Aim of the exercise:
Return the items from the line with "Given: Open the RTA plot type dropdown arrow" to the line with "Looking at the screenshot, I should coord(358,17).", reproducing each line exactly and leaving out the pictures.

start Source data

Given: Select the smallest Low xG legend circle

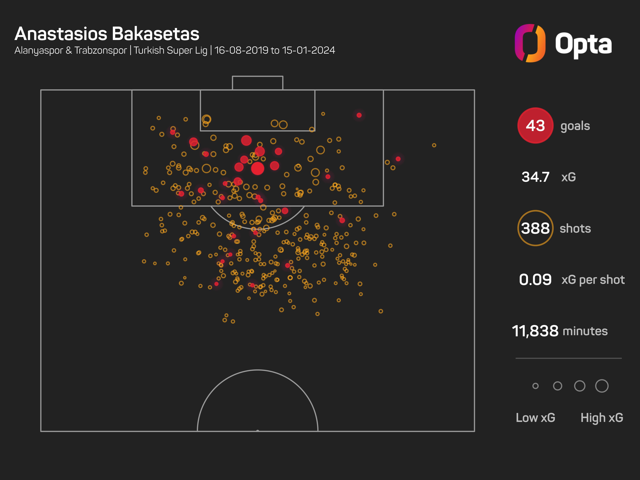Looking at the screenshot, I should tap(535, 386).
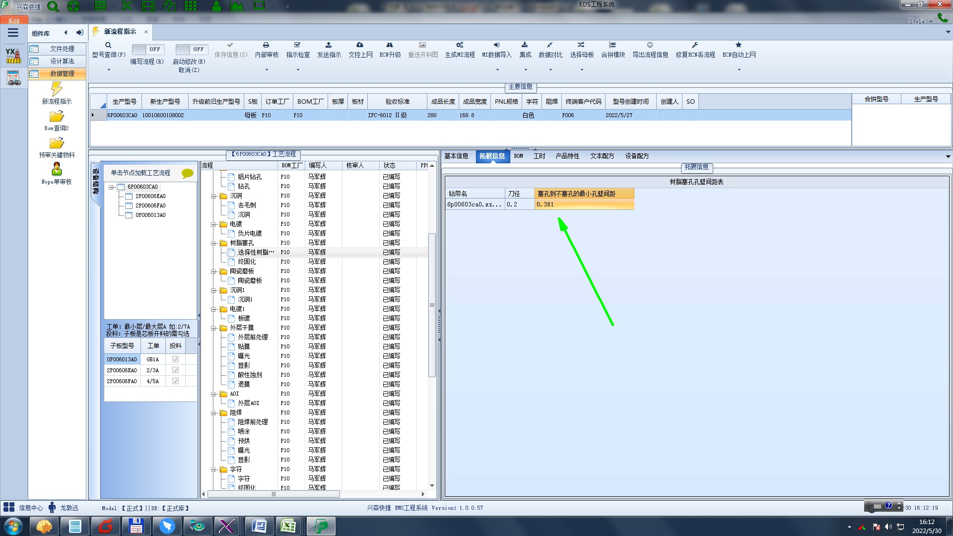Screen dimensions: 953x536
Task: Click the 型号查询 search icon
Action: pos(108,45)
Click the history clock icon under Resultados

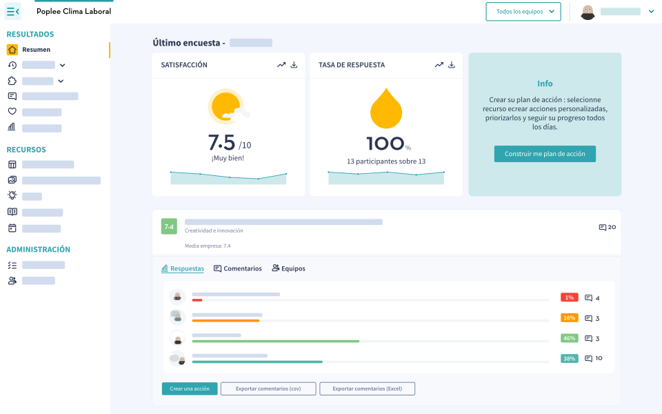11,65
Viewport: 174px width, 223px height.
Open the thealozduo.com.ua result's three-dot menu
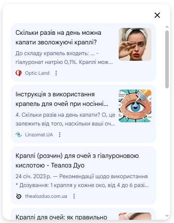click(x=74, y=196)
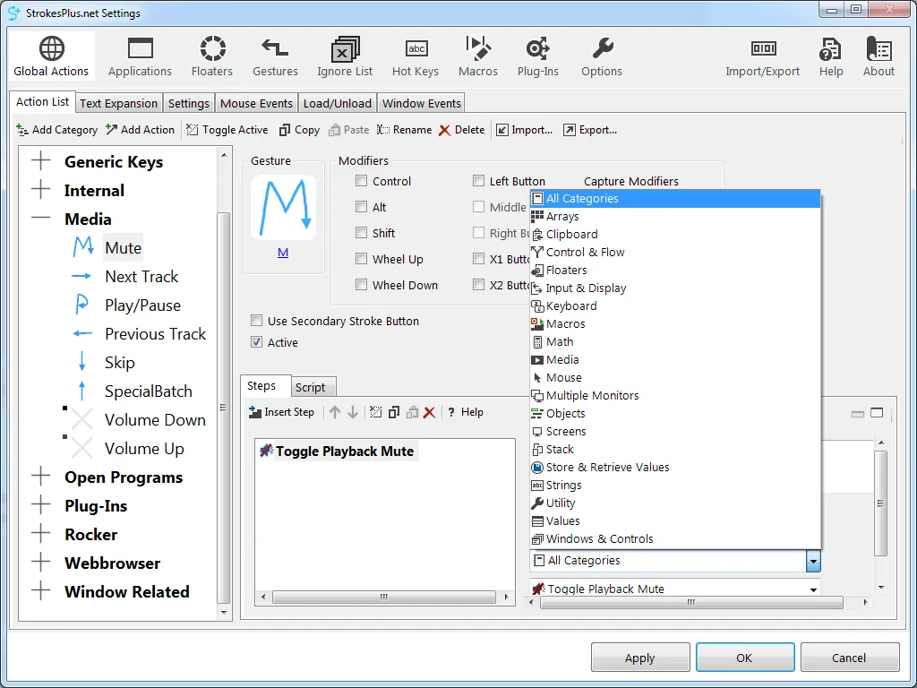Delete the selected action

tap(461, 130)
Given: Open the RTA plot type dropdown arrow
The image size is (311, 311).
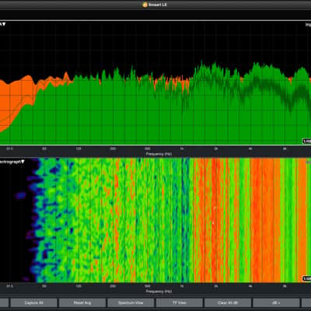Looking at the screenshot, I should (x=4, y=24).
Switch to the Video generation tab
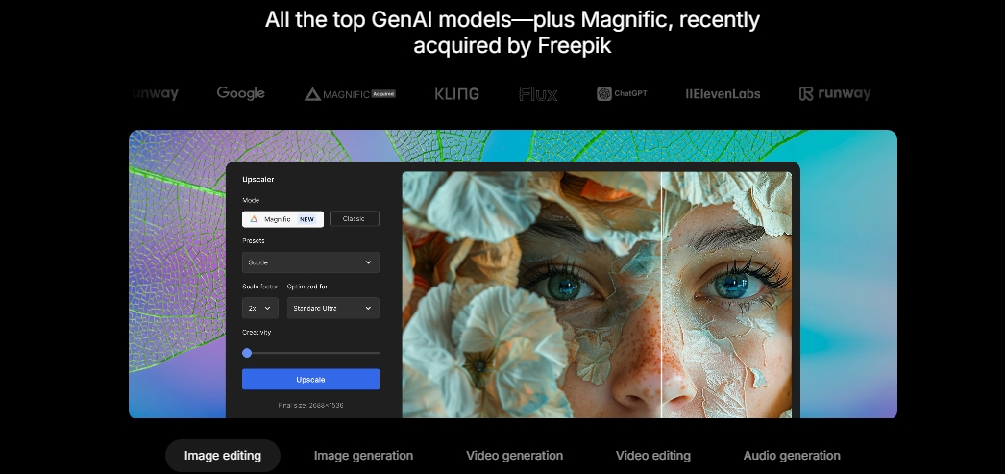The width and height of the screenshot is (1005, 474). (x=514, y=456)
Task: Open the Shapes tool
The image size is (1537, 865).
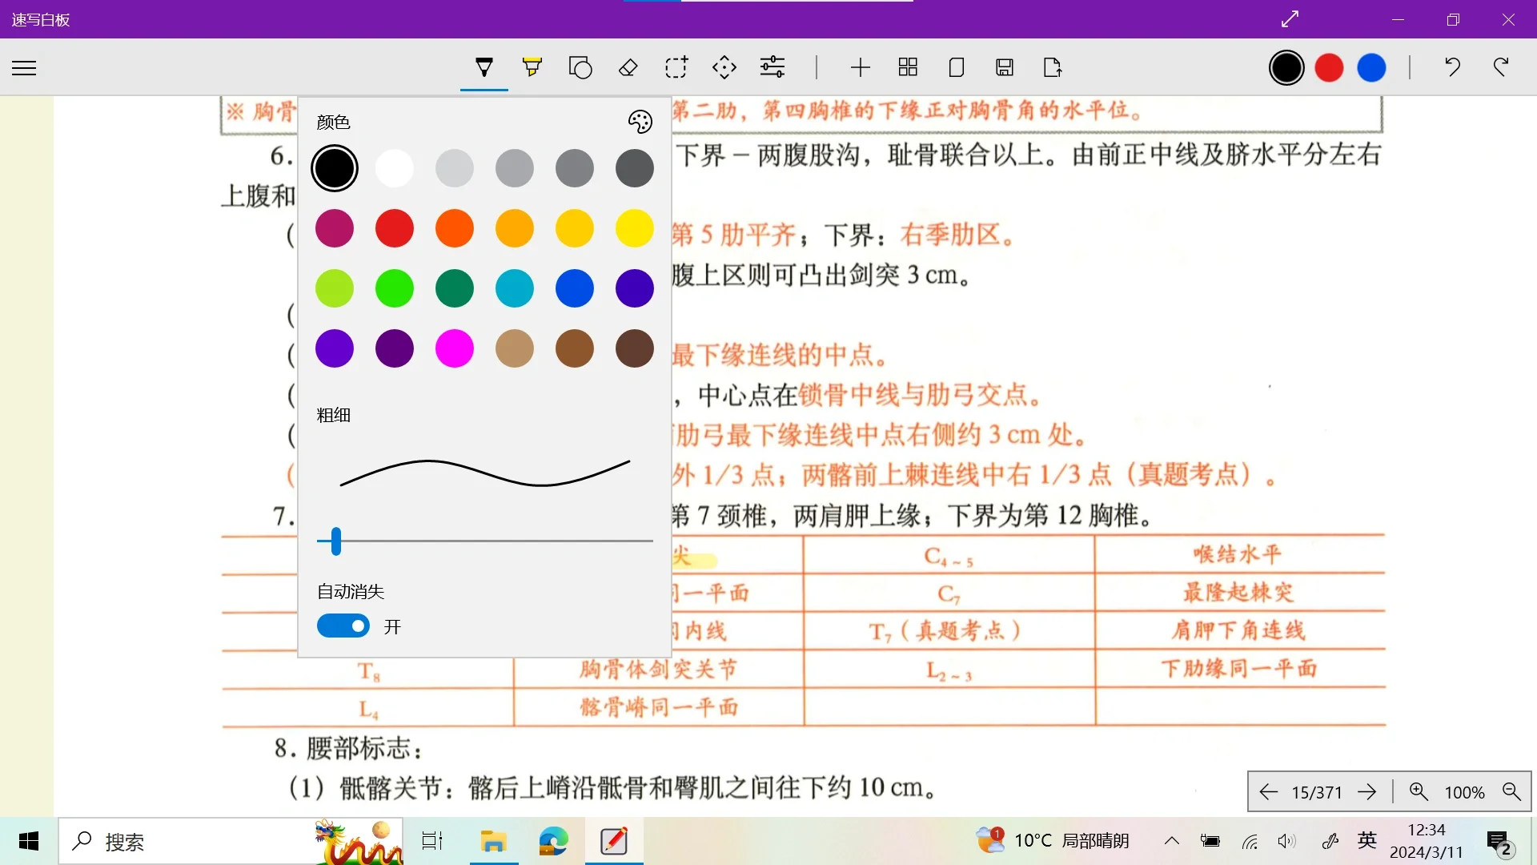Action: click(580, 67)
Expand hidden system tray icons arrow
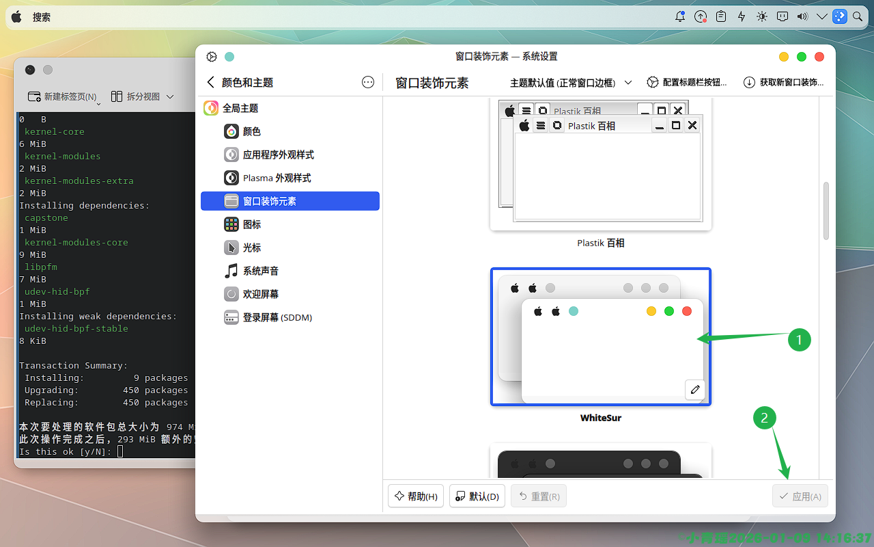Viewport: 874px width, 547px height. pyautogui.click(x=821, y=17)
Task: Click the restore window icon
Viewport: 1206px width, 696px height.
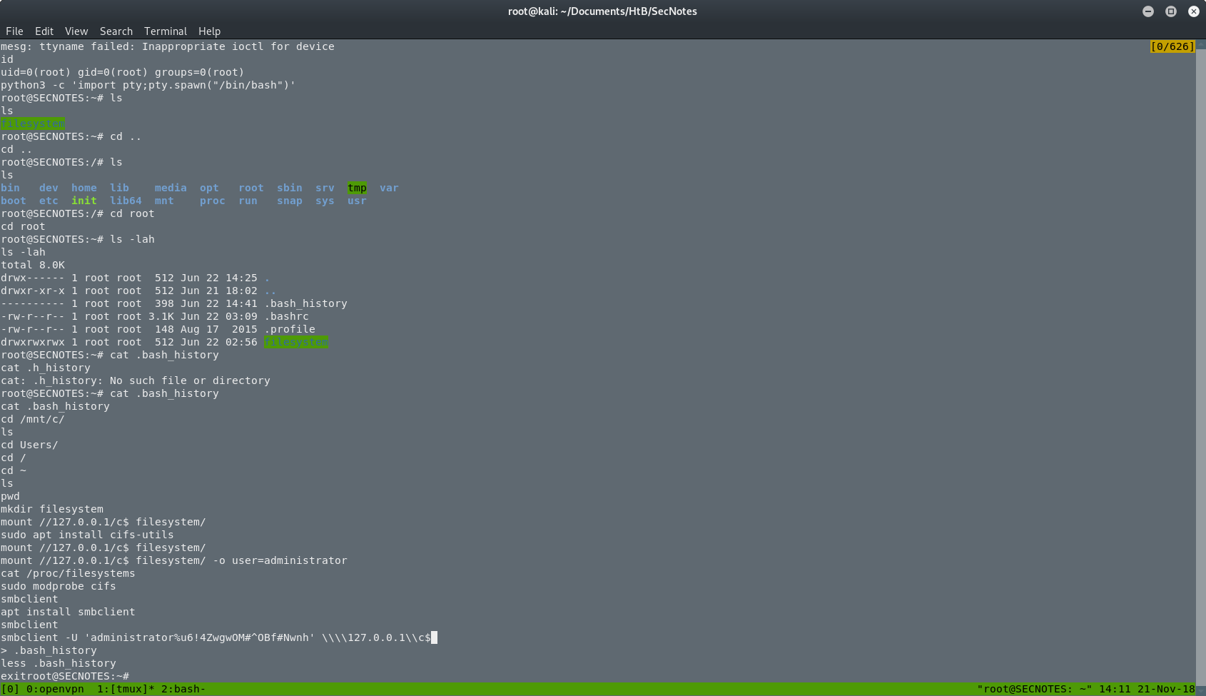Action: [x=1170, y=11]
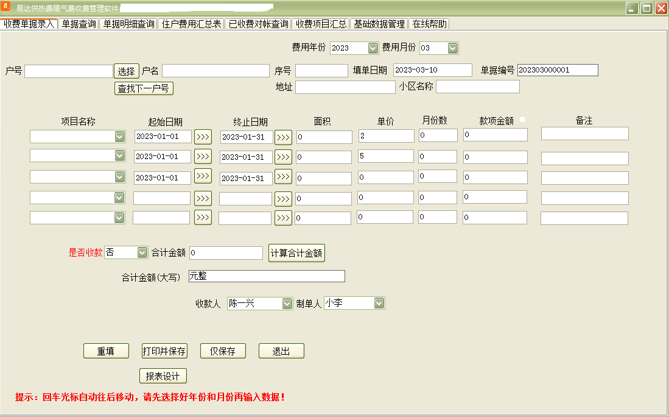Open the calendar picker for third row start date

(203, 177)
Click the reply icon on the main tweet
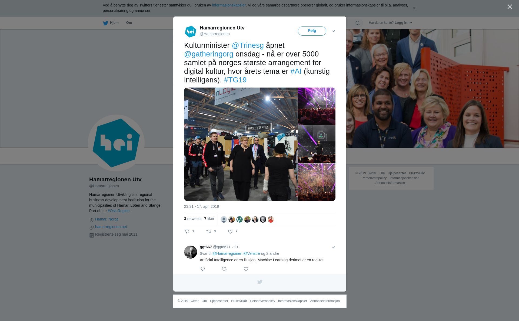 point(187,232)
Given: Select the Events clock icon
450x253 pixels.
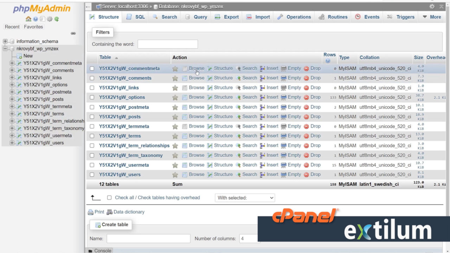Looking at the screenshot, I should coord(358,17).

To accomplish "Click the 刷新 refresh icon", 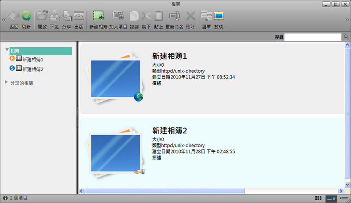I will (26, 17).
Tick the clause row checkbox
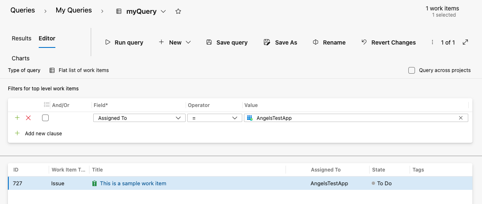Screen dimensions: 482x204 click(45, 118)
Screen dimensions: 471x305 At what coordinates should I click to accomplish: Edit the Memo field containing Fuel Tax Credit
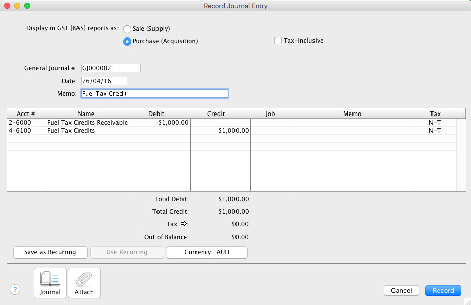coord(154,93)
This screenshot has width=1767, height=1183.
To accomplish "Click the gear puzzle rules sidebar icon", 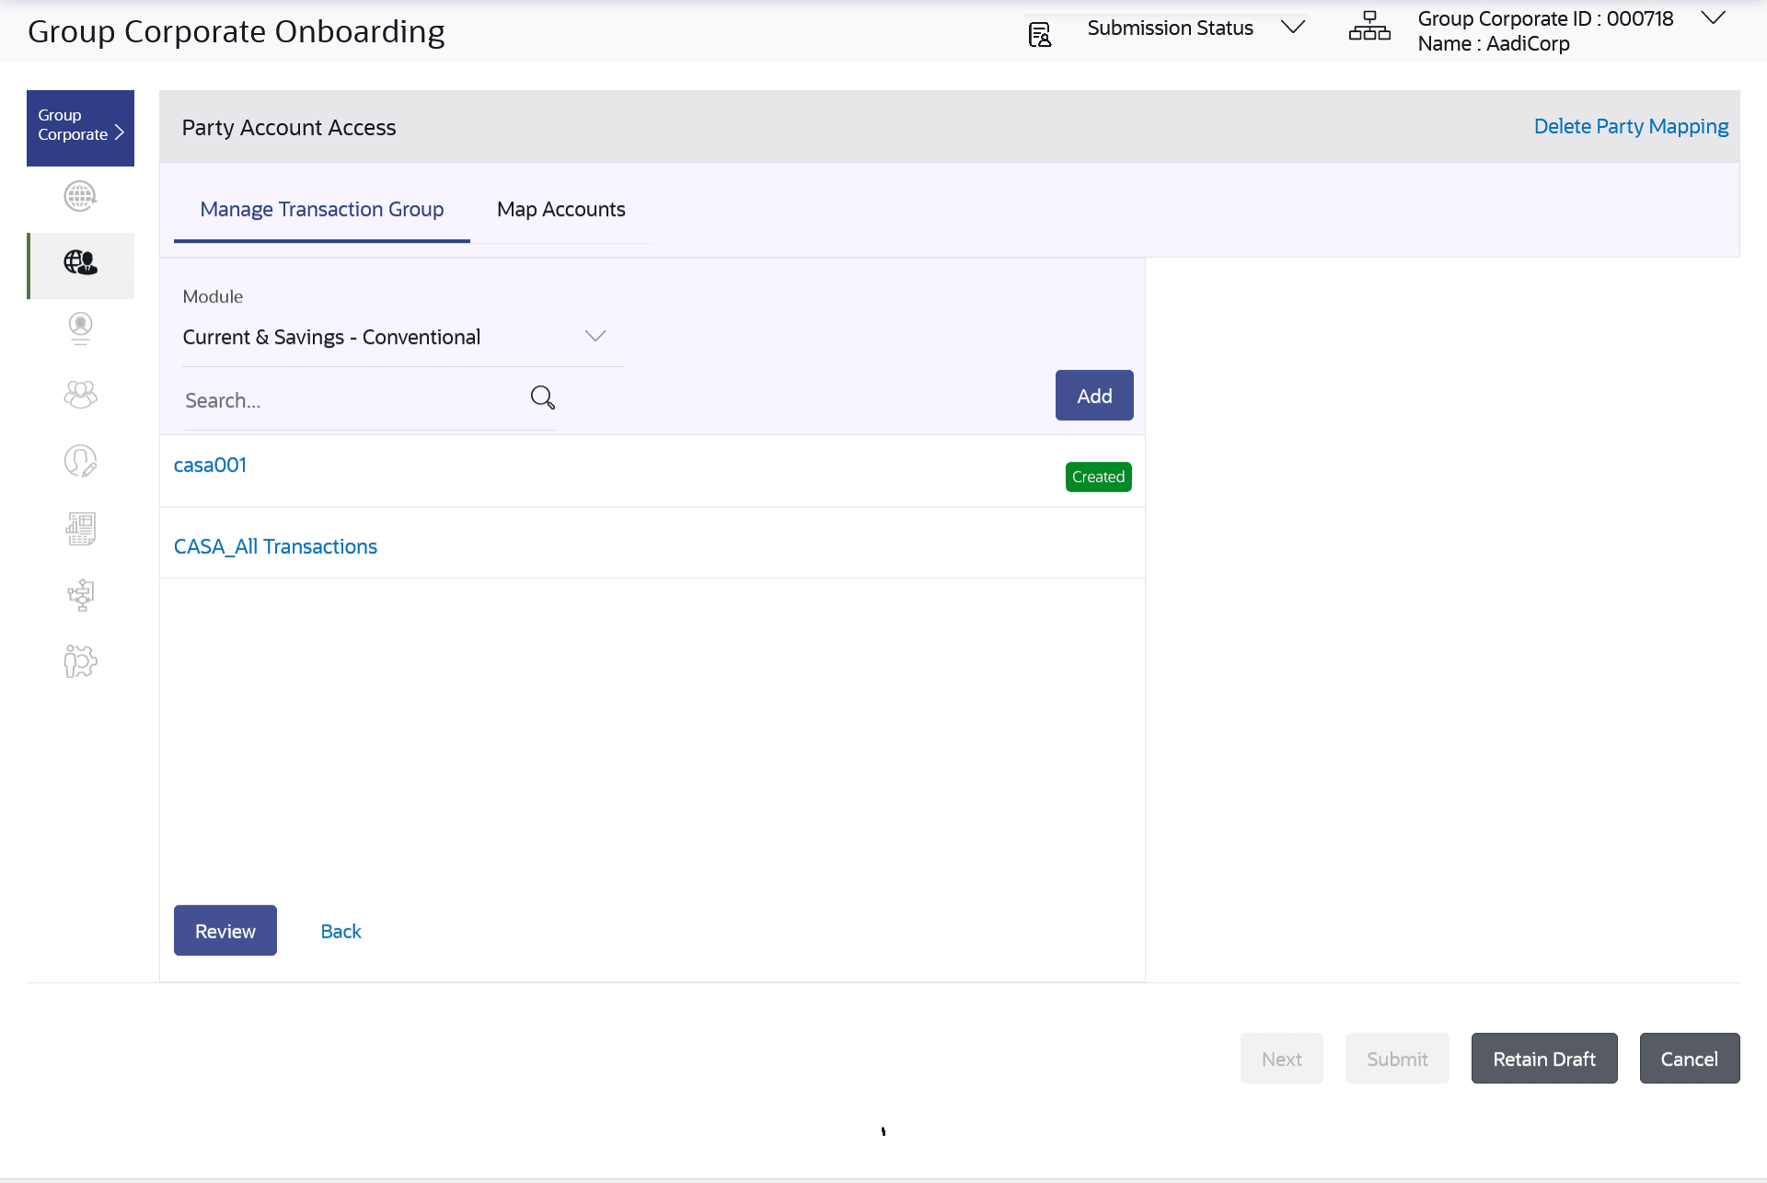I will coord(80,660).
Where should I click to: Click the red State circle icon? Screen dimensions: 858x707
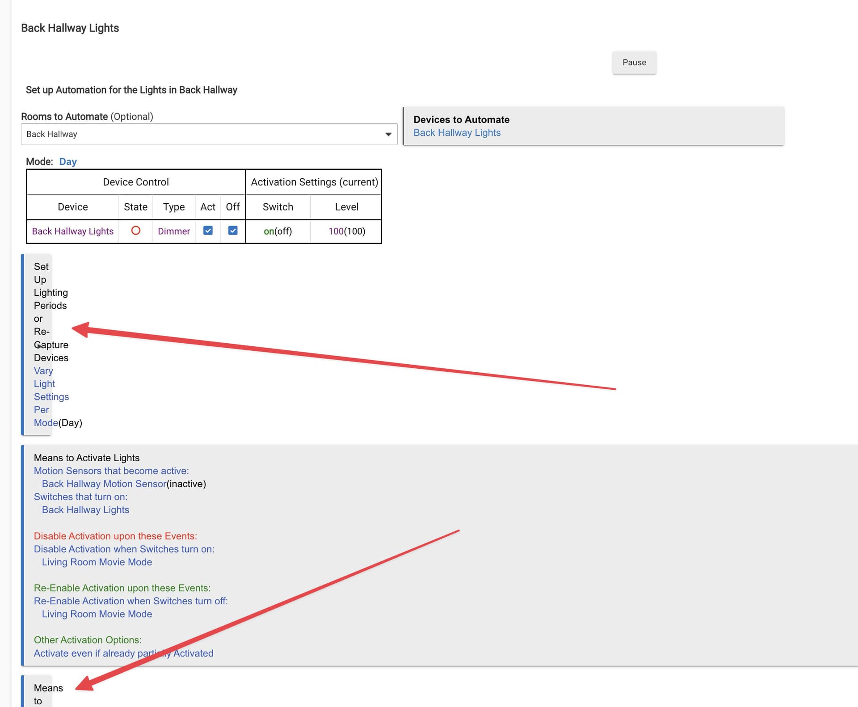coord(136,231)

end Source data

Reply to the task:
Given: Open the RTA plot type dropdown arrow
The image size is (311, 311).
Looking at the screenshot, I should (x=4, y=24).
Switch to the Video generation tab
The width and height of the screenshot is (1005, 474). (x=514, y=456)
Task: Open the Shapes tool
The image size is (1537, 865).
Action: click(580, 67)
Expand hidden system tray icons arrow
Viewport: 874px width, 547px height. pyautogui.click(x=821, y=17)
Task: Click the restore window icon
Viewport: 1206px width, 696px height.
Action: [x=1170, y=11]
Open the calendar picker for third row start date

(203, 177)
Click the reply icon on the main tweet
 point(187,232)
Given: Select the Events clock icon
450x253 pixels.
Looking at the screenshot, I should coord(358,17).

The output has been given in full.